• _Problem_
Quote the lines of the material exactly as they appear, starting at the line containing "Viewport: 1280px width, 850px" and ending at the line containing "Action: pyautogui.click(x=222, y=553)", with both of those lines included.

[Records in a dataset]
[START]

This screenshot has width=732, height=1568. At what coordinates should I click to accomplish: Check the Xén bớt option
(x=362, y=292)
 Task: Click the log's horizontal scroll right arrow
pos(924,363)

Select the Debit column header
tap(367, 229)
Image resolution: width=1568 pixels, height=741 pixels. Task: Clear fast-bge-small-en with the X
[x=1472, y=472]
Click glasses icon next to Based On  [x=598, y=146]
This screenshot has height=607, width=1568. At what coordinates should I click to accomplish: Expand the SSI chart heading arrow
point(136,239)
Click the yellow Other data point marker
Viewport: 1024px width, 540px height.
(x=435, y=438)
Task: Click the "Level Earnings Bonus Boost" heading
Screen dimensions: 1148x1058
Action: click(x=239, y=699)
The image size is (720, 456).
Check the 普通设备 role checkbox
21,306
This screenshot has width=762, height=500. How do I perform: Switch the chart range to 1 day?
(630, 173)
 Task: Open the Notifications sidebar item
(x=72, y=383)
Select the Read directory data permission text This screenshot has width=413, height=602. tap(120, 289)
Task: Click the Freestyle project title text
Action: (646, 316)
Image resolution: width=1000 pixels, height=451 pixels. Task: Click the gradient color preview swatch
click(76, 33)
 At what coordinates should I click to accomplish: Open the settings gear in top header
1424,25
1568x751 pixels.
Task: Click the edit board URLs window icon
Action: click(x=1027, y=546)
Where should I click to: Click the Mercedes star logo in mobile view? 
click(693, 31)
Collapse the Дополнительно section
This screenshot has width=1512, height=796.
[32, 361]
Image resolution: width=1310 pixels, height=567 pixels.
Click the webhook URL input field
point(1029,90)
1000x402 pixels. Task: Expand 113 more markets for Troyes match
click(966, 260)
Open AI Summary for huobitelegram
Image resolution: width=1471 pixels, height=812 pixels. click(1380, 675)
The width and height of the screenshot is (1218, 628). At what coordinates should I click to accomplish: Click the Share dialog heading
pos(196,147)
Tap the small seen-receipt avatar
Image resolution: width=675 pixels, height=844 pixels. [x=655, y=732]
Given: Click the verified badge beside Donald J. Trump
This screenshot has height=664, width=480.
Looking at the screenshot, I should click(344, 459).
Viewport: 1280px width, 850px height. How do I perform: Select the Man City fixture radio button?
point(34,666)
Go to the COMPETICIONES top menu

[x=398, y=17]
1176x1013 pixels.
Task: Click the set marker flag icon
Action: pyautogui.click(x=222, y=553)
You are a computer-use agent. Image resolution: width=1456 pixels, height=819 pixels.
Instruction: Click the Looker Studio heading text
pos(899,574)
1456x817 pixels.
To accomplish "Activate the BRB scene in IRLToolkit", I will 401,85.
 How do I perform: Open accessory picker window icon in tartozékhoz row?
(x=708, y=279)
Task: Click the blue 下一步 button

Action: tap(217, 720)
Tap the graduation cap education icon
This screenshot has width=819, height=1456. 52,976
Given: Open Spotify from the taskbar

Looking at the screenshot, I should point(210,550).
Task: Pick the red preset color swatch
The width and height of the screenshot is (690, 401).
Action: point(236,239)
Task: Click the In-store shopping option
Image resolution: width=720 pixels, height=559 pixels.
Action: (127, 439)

[END]

• _Solution for this problem_
Viewport: 1280px width, 850px height. How do I perform: Select the Man City fixture radio button?
point(34,666)
Go to the COMPETICIONES top menu

[x=398, y=17]
1176x1013 pixels.
Task: Click the set marker flag icon
Action: pyautogui.click(x=222, y=553)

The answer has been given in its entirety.